‘‘De la coopération au co-investissement, un cap stratégique pour changer de méthode et d’échelle en Afrique’’
Par Dahn Habib Sénamblé
Abidjan, 13 janvier 2026 – Le Groupe de coordination arabe (ACG) et le Groupe de la Banque africaine de développement (BAD) ont officiellement lancé, ce mardi à Abidjan, une nouvelle phase de leur coopération. Une étape présentée comme un tournant, avec une ambition affichée : changer d’échelle dans le financement du développement africain, en misant sur le cofinancement structuré, la mobilisation des capitaux privés et l’impact à long terme.
Un tournant stratégique dans les relations arabo-africaines
La rencontre s’est tenue au siège de la Banque africaine de développement, à l’occasion d’une réunion de consultation de haut niveau réunissant, pour la première fois en Afrique, les dirigeants du Groupe de coordination arabe et ceux de la BAD.
Objectif : rompre avec une coopération jugée trop fragmentée et poser les bases d’un partenariat programmatique, aligné sur les priorités économiques du continent.
La Côte d’Ivoire, hôte de la rencontre, a activement pris part aux échanges. La ministre de l’Économie, du Plan et du Développement, Nialé Kaba, a participé à la cérémonie d’ouverture, aux côtés de hauts responsables des deux institutions et de partenaires publics et privés.
« Une initiative historique », selon Nialé Kaba
Au nom du président Alassane Ouattara et du peuple ivoirien, Nialé Kaba a salué une « initiative historique », soulignant qu’elle marque une avancée majeure vers une coopération plus structurée entre l’Afrique et le monde arabe.
La ministre a félicité le président de la BAD, Dr Sidi Ould Tah, pour l’orientation stratégique impulsée à l’institution panafricaine, estimant que cette rencontre s’inscrit pleinement dans la mise en œuvre de la Nouvelle architecture financière africaine, destinée à soutenir un développement durable, inclusif et porté par la jeunesse.
Elle a également rappelé la qualité du partenariat entre la Côte d’Ivoire, la BAD et les institutions arabes, illustrée par des projets structurants dans les secteurs des infrastructures, de l’énergie, du logement et du développement humain.
Sortir de la logique des projets isolés
Au cœur des discussions : la volonté partagée de passer d’une logique de projets ponctuels à un co-investissement structuré à grande échelle.
Selon les participants, cette nouvelle approche doit permettre une meilleure coordination des financements, une harmonisation des procédures et une mutualisation des expertises, afin d’accompagner plus efficacement les stratégies nationales de développement.
Un continent confronté à un déficit massif de financement
Cette initiative intervient dans un contexte marqué par un déficit croissant de financement du développement en Afrique, accentué par la pression climatique, la croissance démographique et les besoins massifs en infrastructures.
Les échanges ont porté sur plusieurs secteurs jugés prioritaires : « l’accès à l’énergie, la résilience climatique, la sécurité alimentaire, l’intégration régionale, et la croissance portée par le secteur privé ».
Pour les membres du Groupe de coordination arabe, il s’agit désormais d’un engagement plus coordonné, plus catalytique et plus structurant sur le continent.
Mobiliser les capitaux publics… et privés
Les discussions ont également exploré les leviers concrets permettant d’ancrer un cofinancement arabo-africain renforcé.

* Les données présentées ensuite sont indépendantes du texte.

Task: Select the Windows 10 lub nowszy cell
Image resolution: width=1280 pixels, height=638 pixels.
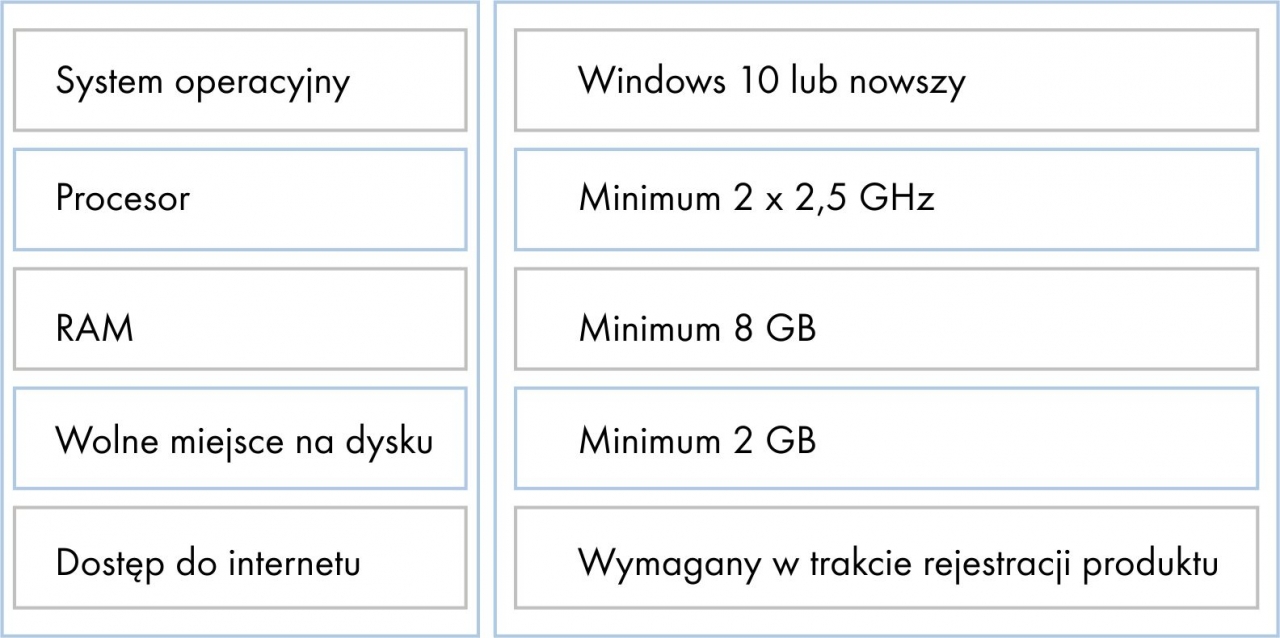Action: tap(886, 80)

Parmi eux : « une meilleure préparation conjointe des projets, l’harmonisation des approches de financement, le renforcement du dialogue politique, et l’exploitation des avantages comparatifs de chaque institution ».
L’objectif affiché est clair : mobiliser davantage de capitaux publics et privés pour générer des investissements à fort impact, capables de soutenir une croissance durable et résiliente.
Une déclaration commune pour baliser l’avenir
À l’issue de la réunion, les deux groupes ont adopté une Déclaration commune, posant les bases politiques et opérationnelles de ce partenariat stratégique. Le document définit les domaines prioritaires de coopération et précise les mécanismes institutionnels de suivi qui encadreront la prochaine phase du partenariat arabo-africain.
La Déclaration prévoit l’élaboration, à l’horizon 2026, d’un cadre opérationnel de financement destiné à formaliser les modalités de cofinancement, la coordination des pipelines de projets et une programmation conjointe régulière.
Le Fonds africain de développement en première ligne
Le texte souligne enfin le rôle clé du Fonds africain de développement, guichet concessionnel du Groupe de la BAD, notamment pour le soutien aux pays à faible revenu et aux États fragiles. Il appelle à une collaboration renforcée entre les institutions du Groupe de coordination arabe et ce fonds, afin d’amplifier l’impact des financements là où les besoins sont les plus pressants.